= Beginning of Section =
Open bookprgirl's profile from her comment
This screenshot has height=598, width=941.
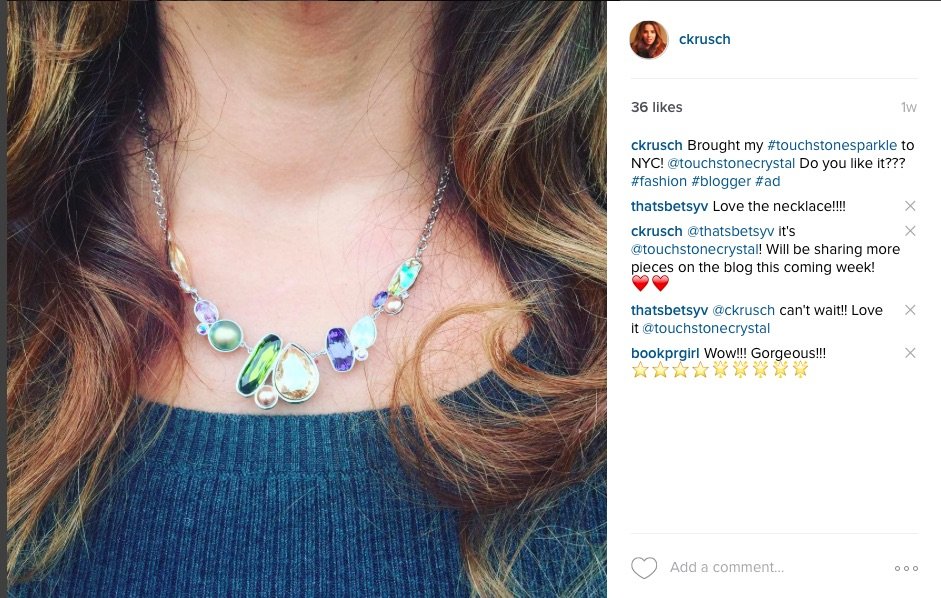click(x=665, y=353)
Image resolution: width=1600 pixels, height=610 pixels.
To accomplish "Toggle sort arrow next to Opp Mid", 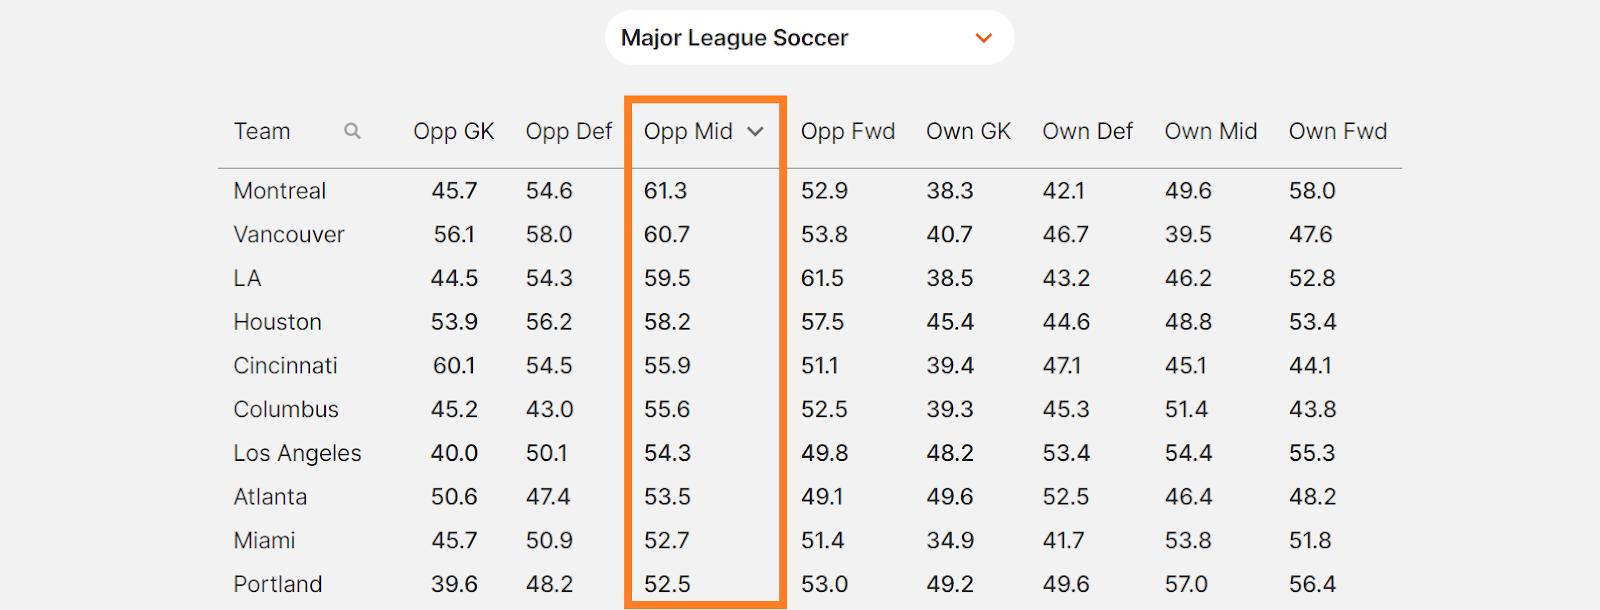I will click(x=756, y=132).
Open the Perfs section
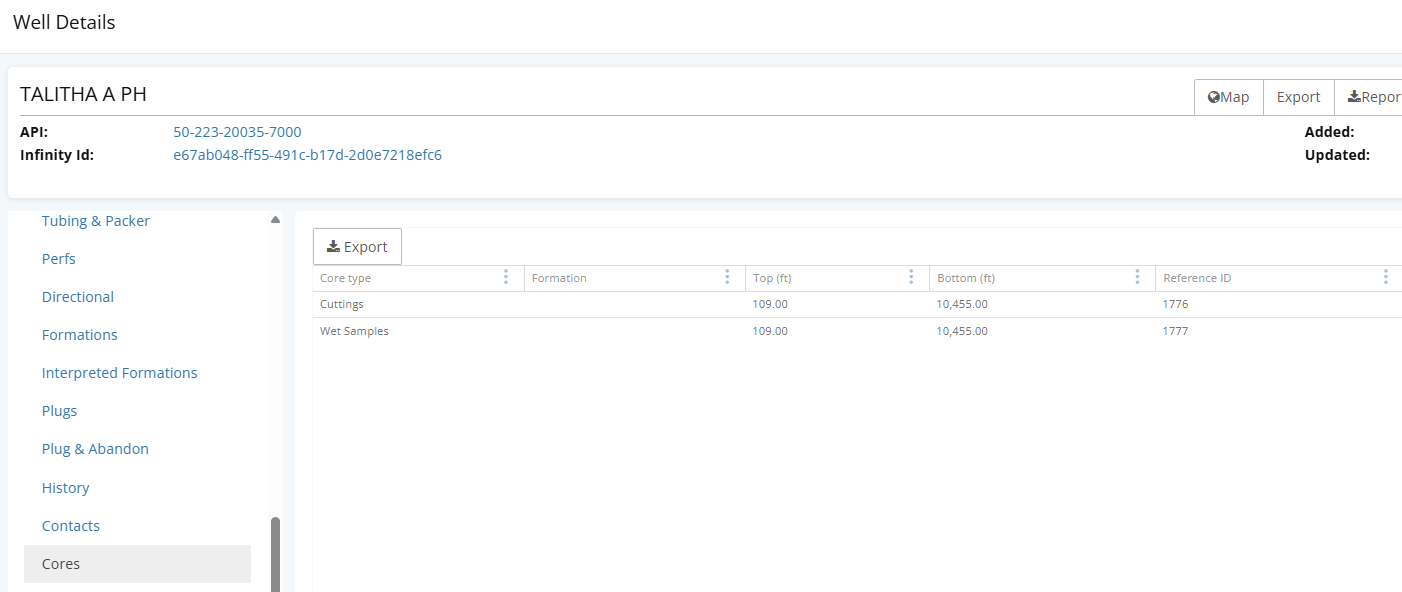 59,259
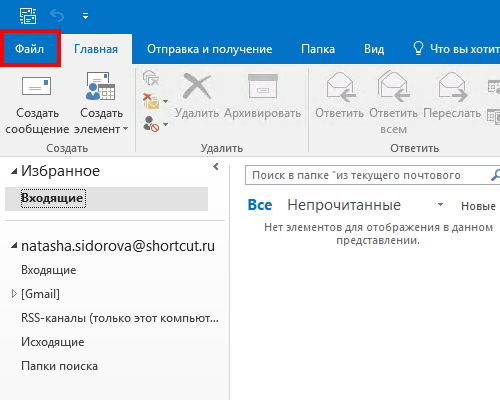
Task: Expand the [Gmail] folder
Action: (14, 294)

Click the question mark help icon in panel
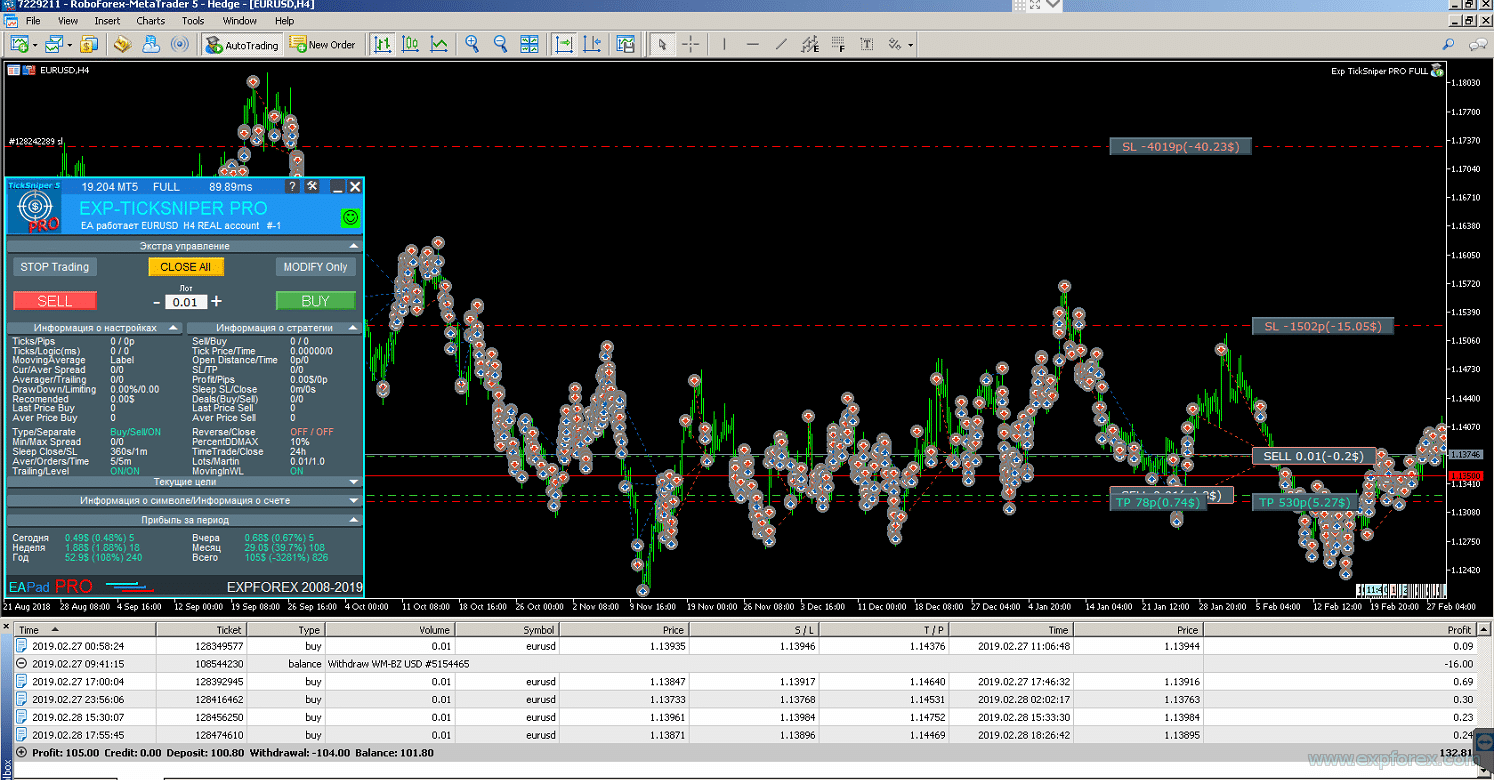(293, 186)
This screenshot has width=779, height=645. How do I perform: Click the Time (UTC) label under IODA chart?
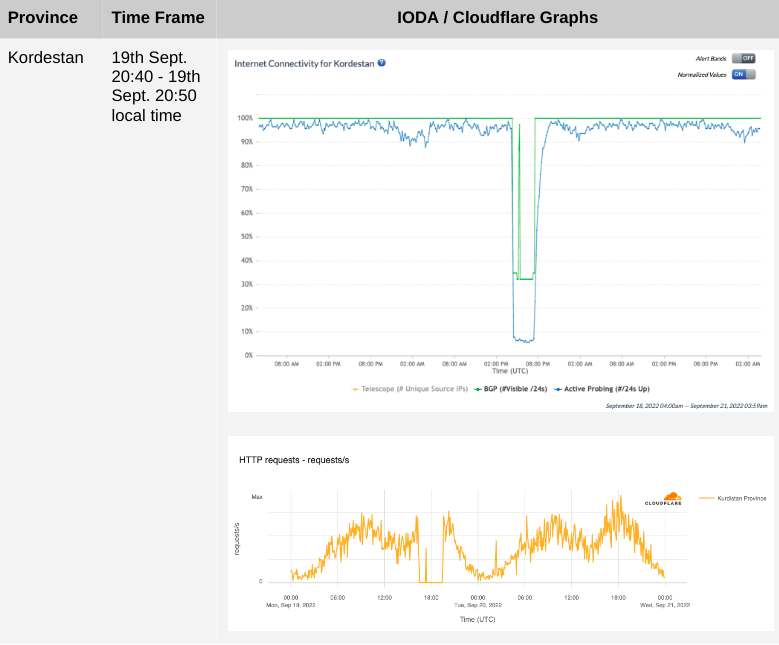510,371
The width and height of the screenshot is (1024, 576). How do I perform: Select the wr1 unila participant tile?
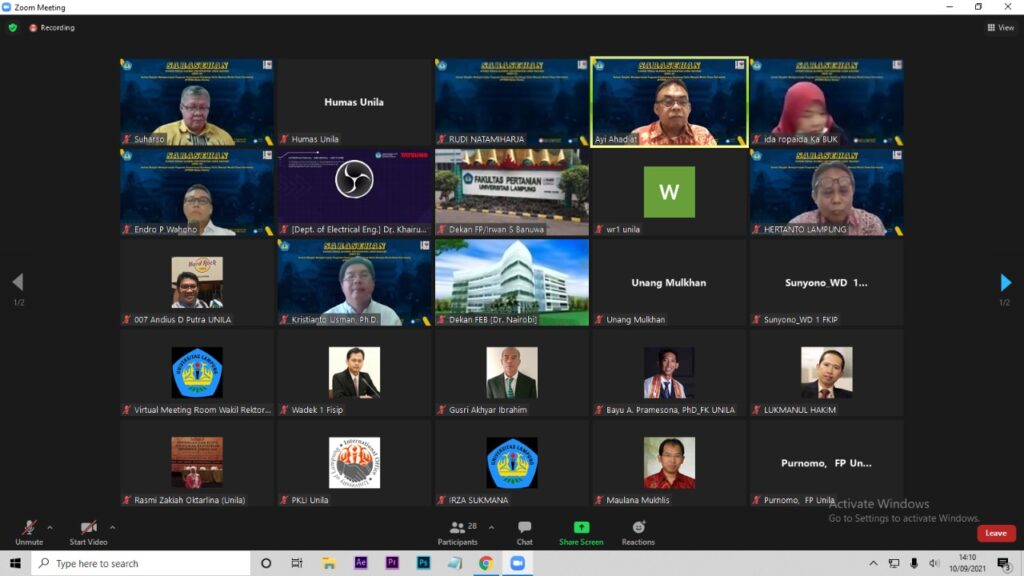(669, 192)
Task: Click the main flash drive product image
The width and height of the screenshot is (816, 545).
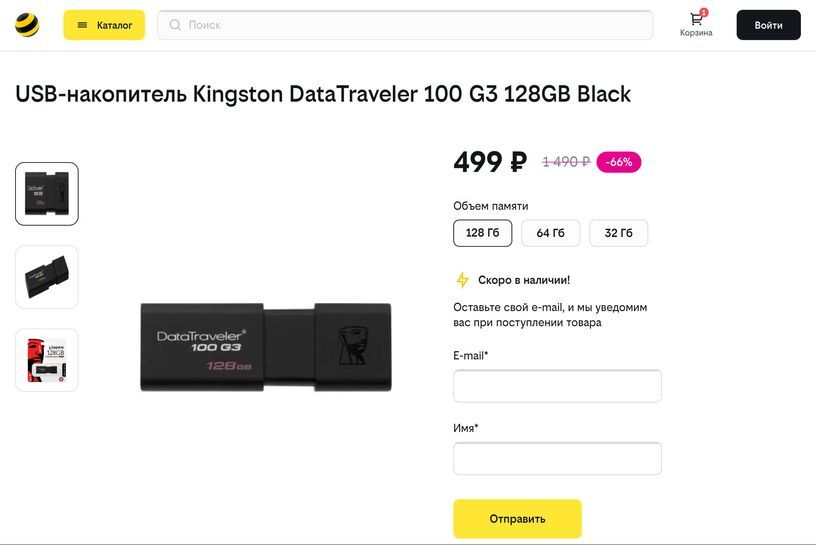Action: tap(266, 346)
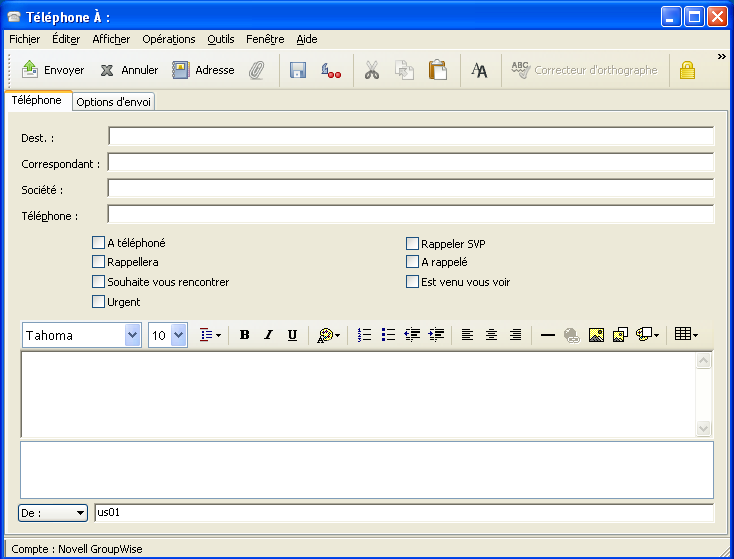Click the Correspondant input field
Image resolution: width=734 pixels, height=559 pixels.
(x=410, y=162)
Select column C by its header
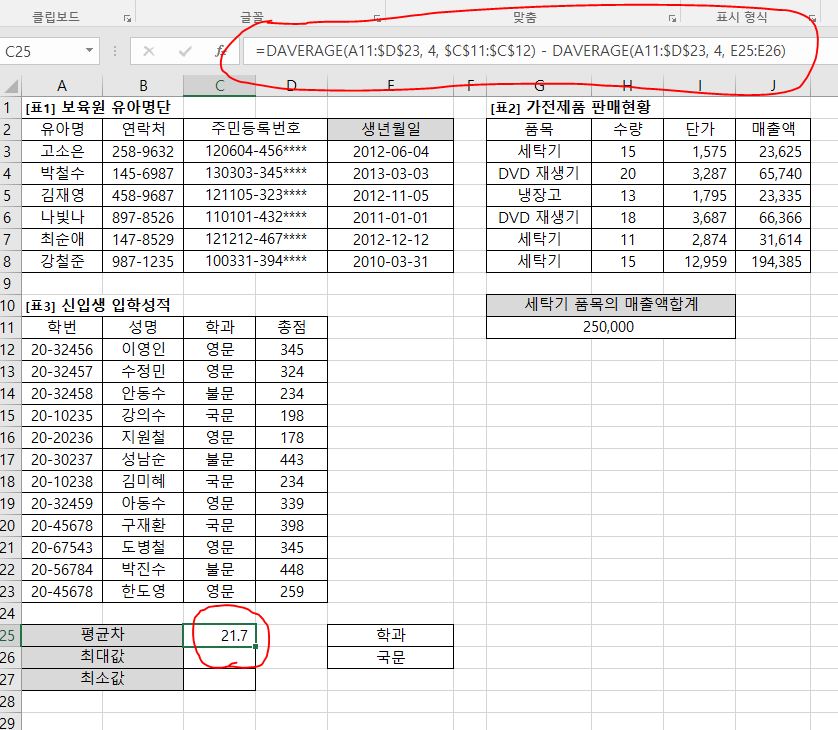838x730 pixels. point(219,87)
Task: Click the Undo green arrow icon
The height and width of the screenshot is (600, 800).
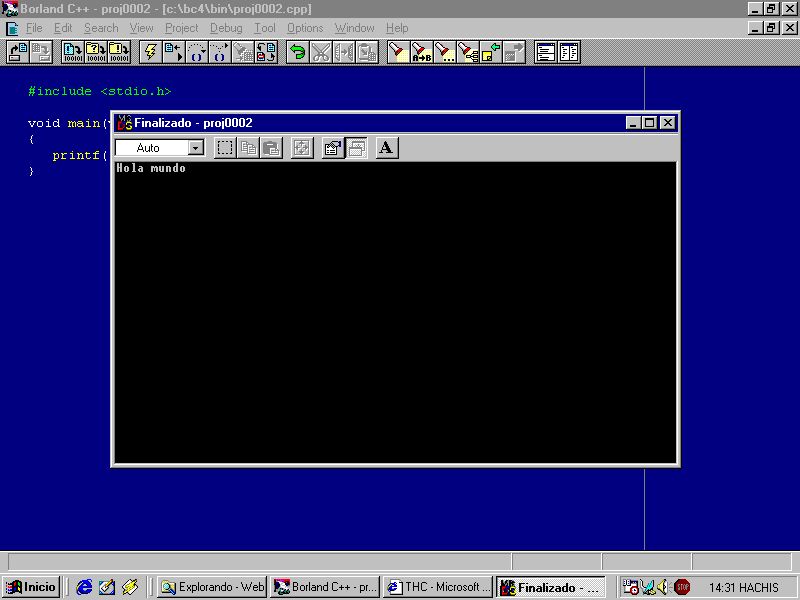Action: click(297, 52)
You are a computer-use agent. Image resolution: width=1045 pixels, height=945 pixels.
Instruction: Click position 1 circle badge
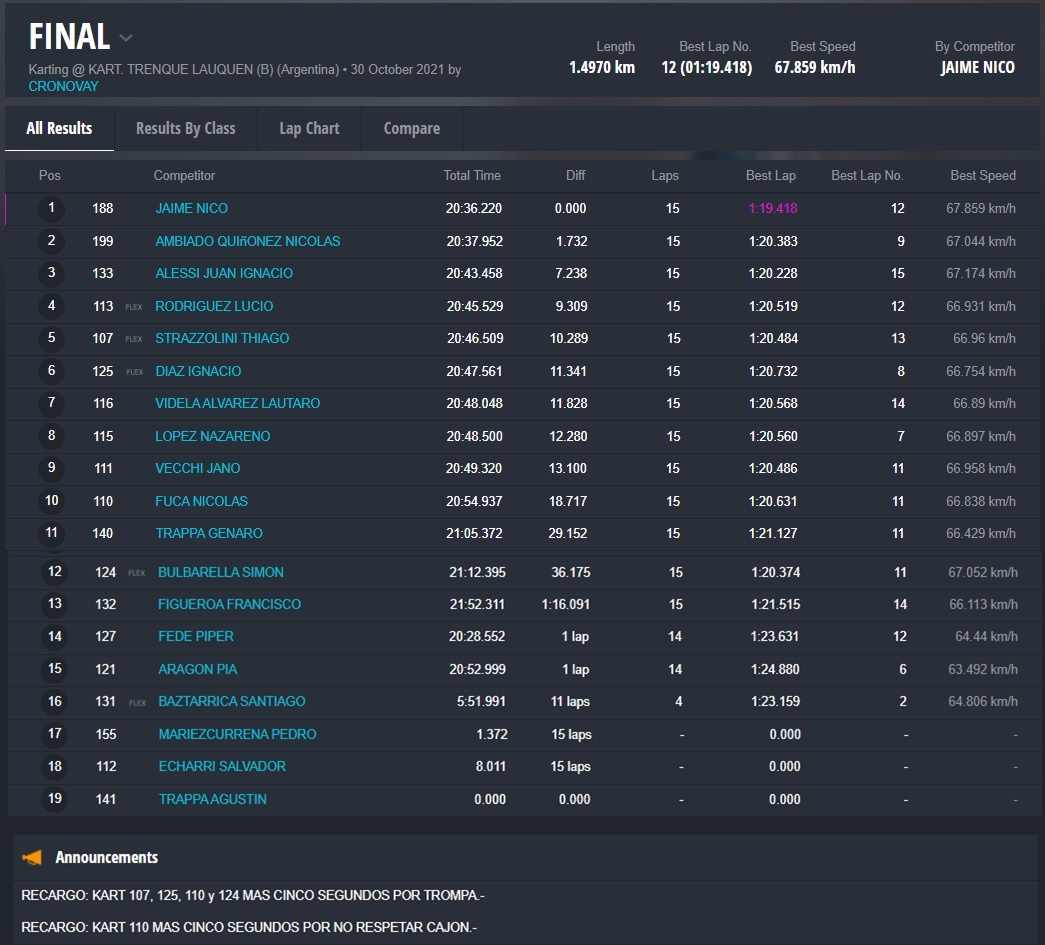[x=51, y=209]
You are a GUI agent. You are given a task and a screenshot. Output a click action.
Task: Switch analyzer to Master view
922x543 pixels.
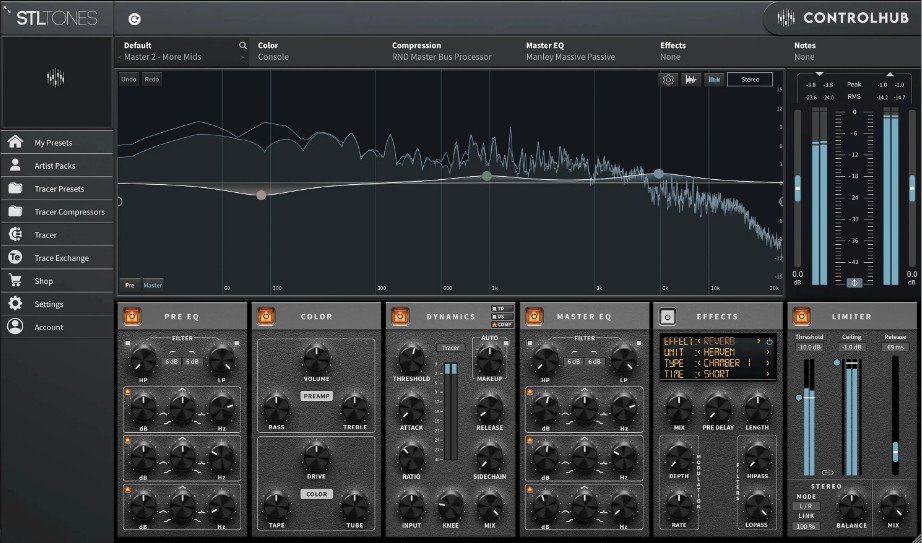152,285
= End of Section =
Copy out exactly, without any pictures, the lines above that begin at the one with "Instruction: Click position 1 circle badge" and end at the last line of the listing.

* Answer space:
Instruction: Click position 1 circle badge
[x=51, y=209]
You are a GUI agent. You are given a task and a screenshot. Output a click action.
Task: Switch analyzer to Master view
922x543 pixels.
152,285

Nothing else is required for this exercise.